If you liked Helen Collins first SF novel Mutagenesis, you’ll love her new book, Neurogenesis. Collins deftly weaves multiple threads of ideas into a compelling narrative: the race against time to secure a planet’s economic underpinnings, the challenge of a new self-evolving spaceship operating system re- programmed – by whom? – and a quest to communicate with, and survive, an intelligent and ominous human-size avian species called Corvi. The fast pacing, well-limned characters, “new” technologies and strong, complex story line keep the reader fully engrossed.

Gisonne Michaelis, 36th century specialist in groups, organizes and joins the crew for the SPEEDship Procne.
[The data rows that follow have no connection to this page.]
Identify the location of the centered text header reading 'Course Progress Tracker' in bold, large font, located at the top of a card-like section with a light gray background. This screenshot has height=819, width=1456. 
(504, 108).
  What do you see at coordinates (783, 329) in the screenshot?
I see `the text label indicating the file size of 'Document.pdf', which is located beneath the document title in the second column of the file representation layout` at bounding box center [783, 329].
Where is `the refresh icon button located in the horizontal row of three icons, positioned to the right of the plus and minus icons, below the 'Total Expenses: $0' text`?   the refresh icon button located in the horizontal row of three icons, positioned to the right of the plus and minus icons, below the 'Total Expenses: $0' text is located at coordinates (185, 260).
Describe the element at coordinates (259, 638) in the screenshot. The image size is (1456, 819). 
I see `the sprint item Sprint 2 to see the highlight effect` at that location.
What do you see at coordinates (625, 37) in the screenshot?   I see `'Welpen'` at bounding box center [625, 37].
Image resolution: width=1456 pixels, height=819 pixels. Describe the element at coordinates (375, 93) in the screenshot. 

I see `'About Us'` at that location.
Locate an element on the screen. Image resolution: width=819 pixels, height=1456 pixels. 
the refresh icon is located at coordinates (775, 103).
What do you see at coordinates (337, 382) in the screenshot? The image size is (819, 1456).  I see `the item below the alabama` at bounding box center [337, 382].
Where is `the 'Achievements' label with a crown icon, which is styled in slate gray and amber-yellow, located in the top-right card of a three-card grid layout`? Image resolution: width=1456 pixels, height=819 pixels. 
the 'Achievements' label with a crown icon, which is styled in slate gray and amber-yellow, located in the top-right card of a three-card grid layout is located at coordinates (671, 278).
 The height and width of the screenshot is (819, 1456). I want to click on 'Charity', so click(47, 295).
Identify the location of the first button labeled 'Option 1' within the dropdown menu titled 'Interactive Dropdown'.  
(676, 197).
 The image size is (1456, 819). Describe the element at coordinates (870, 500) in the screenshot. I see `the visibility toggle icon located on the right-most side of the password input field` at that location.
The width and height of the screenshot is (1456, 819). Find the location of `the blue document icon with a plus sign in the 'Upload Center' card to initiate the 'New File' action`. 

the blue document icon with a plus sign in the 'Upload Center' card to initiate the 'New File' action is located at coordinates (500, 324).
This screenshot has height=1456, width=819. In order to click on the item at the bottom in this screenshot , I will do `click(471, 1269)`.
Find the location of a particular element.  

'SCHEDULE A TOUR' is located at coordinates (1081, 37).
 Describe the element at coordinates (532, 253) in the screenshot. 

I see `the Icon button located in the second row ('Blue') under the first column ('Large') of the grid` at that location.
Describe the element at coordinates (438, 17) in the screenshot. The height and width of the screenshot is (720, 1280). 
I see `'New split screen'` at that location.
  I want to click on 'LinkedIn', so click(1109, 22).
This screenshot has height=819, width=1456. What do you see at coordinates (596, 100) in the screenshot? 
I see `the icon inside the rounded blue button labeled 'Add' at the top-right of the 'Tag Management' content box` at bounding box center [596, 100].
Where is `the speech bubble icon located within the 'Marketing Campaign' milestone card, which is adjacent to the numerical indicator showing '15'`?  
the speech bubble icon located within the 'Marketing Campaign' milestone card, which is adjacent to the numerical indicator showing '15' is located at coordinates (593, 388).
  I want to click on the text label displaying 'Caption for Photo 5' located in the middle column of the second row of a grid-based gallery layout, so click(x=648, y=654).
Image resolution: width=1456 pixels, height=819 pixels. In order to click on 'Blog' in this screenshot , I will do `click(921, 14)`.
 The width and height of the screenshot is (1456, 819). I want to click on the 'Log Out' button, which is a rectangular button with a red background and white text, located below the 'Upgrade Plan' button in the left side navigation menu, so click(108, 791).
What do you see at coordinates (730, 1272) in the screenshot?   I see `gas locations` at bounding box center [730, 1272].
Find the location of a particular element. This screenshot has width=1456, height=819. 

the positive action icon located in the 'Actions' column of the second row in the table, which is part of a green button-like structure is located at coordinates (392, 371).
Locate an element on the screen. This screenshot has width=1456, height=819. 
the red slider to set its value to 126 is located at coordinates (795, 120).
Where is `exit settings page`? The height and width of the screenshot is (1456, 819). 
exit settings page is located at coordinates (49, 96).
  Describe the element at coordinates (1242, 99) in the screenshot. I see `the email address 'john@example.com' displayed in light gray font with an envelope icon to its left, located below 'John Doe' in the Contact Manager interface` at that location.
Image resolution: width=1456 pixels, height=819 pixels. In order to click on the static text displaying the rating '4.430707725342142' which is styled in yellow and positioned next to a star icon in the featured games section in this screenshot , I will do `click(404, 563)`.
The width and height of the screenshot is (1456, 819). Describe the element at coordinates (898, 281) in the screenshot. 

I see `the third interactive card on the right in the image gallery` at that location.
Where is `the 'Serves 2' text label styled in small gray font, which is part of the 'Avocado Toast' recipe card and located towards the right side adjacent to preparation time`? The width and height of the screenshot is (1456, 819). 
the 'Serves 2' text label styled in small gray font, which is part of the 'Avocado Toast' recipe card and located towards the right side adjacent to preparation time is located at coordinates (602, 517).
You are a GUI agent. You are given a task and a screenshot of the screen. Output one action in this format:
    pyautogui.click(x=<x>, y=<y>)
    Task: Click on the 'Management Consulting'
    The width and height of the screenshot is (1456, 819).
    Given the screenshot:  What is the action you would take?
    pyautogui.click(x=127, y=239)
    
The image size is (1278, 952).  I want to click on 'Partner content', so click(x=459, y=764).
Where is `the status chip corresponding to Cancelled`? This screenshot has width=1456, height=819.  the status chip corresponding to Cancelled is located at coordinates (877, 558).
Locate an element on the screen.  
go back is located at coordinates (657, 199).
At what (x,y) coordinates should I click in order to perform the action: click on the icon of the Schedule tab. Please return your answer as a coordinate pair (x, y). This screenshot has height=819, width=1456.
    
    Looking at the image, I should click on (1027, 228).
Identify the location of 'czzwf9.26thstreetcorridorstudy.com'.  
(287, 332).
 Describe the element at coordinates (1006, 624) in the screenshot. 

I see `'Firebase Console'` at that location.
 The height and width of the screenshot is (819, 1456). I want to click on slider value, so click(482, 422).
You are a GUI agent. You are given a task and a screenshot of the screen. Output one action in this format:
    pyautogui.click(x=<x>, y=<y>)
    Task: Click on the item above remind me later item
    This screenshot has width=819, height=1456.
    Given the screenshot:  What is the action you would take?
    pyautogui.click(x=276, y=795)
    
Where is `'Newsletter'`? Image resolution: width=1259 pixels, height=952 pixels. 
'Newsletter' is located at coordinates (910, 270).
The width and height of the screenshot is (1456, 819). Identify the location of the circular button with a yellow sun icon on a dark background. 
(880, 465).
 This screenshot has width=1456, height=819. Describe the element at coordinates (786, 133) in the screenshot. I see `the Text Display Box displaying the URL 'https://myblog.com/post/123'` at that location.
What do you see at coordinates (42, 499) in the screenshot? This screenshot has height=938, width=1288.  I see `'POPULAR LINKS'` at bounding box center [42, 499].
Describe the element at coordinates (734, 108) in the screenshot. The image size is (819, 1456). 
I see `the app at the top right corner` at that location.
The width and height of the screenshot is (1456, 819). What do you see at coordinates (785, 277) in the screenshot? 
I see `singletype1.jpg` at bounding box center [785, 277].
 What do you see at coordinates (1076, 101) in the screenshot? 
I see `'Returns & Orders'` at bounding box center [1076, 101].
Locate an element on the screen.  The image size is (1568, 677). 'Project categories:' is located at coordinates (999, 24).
At short notice the crew must take on two additional tasks: test the evolution of a new ship’s operating system and transport Diana Allain, leader of the Zalterius II (Z2) ruling family, on a mission to Quivera to retain control over a critical material needed for the power source for faster-than–light SPEED travel, and for the very survival of Zalterians. After launch the crew, to its horror, learns that the OS autopilot has been irreversibly reset, in effect sending them on a long trajectory towards lingering death.
In time the OS “evolves” in dangerously unexpected ways and finally re-progams the SPEEDship to land on a planet inhabited by an intelligent and ominous human-size avian species called Corvi. The crew struggles to survive, to learn why and how the Corvi sensed the OS and saved the ship, and to find a link between the race of Corvi and the race of humans. With Corvi help with the Procne’s new OS, the team completes the mission to Quivera and returns to Z2 where Gisonne at last discovers who attempted murder by autopilot reset. Collins’ description of human behavior in small groups is insightful; the re-balancing of roles under the stress of space travel and “culture shock” is well-imagined. Her descriptions of culture of Corvi mirror their avian physiology and behavior – you’ll never look at a bird eying a worm in quite the same way. Collins has important things to say -- Corvi culture, the evolving SPEEDship OS and human group dynamics redefine for us the nature of “intelligence.”